October 2, 2012, by Stephen Mumford

Mortality

In spite of all the hubris humanity has indulged, the riches and the vanity, the hopes and ambitions, an unwelcome intruder always stops us in the end. Death – that unspoken inevitableness – is our shared destination. Nothingness, our fate.

How can the rational person face it? And how do we face our preceding lives in the knowledge of death’s inescapability? Some try to deny it, seeking refuge in an afterlife, and even claim it to be a better state than the present. But suppose I think of death as final. No more. A terminus.

I have long taken solace in some brief comments made by Wittgenstein (Tractatus 6.431, and following).  With death, my world does not change but comes to an end. Neither an afterlife, nor death itself, will be a part of my experience. I see no time at which I am deceased: all known times will be times at which I live. Is this enough to give me some form of immortality? An experiential immortality? In a way, yes: but only in that one way.

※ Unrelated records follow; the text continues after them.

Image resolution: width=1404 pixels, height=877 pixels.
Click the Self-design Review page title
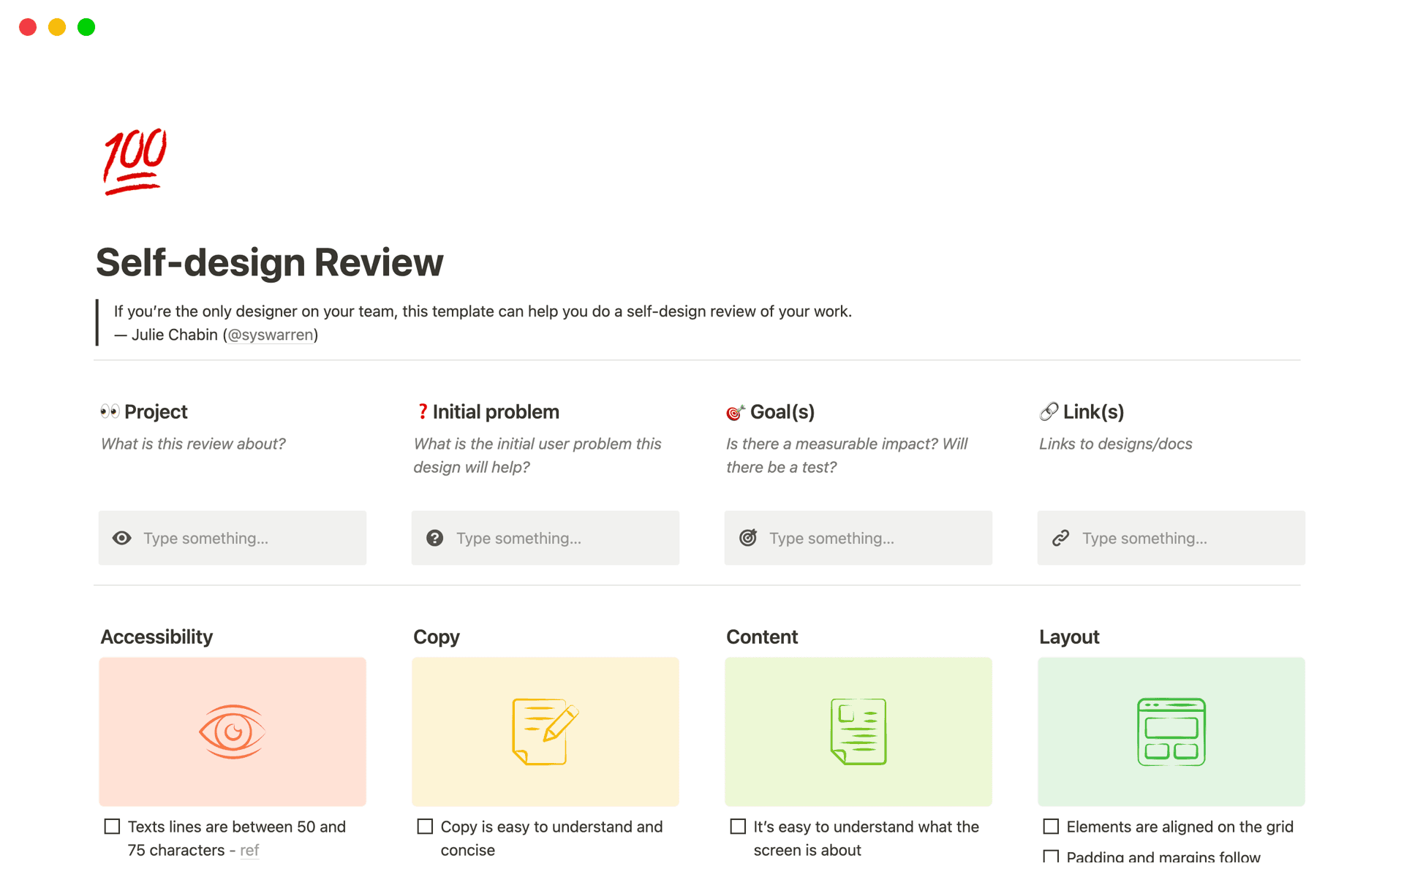(x=270, y=262)
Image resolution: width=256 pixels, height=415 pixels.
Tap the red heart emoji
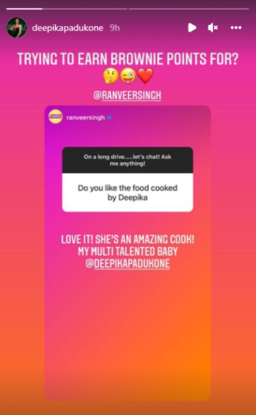click(x=145, y=76)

Mortality intrudes on the lives of the living rather than on the dead. We bear witness to the departures of others: loved ones, friends and family, strangers. And at such points, we feel we experience something profound: the fragility of existence; the humility of our own situation; that we are in this position together; paradoxically – the wonder of life. Technology, economics and medicine may delay the final passing, but no more than delay. We each have to prepare. And more to the point, we ought each to maximise the potential that our lives give us as if we soon will reach our end: for we certainly will.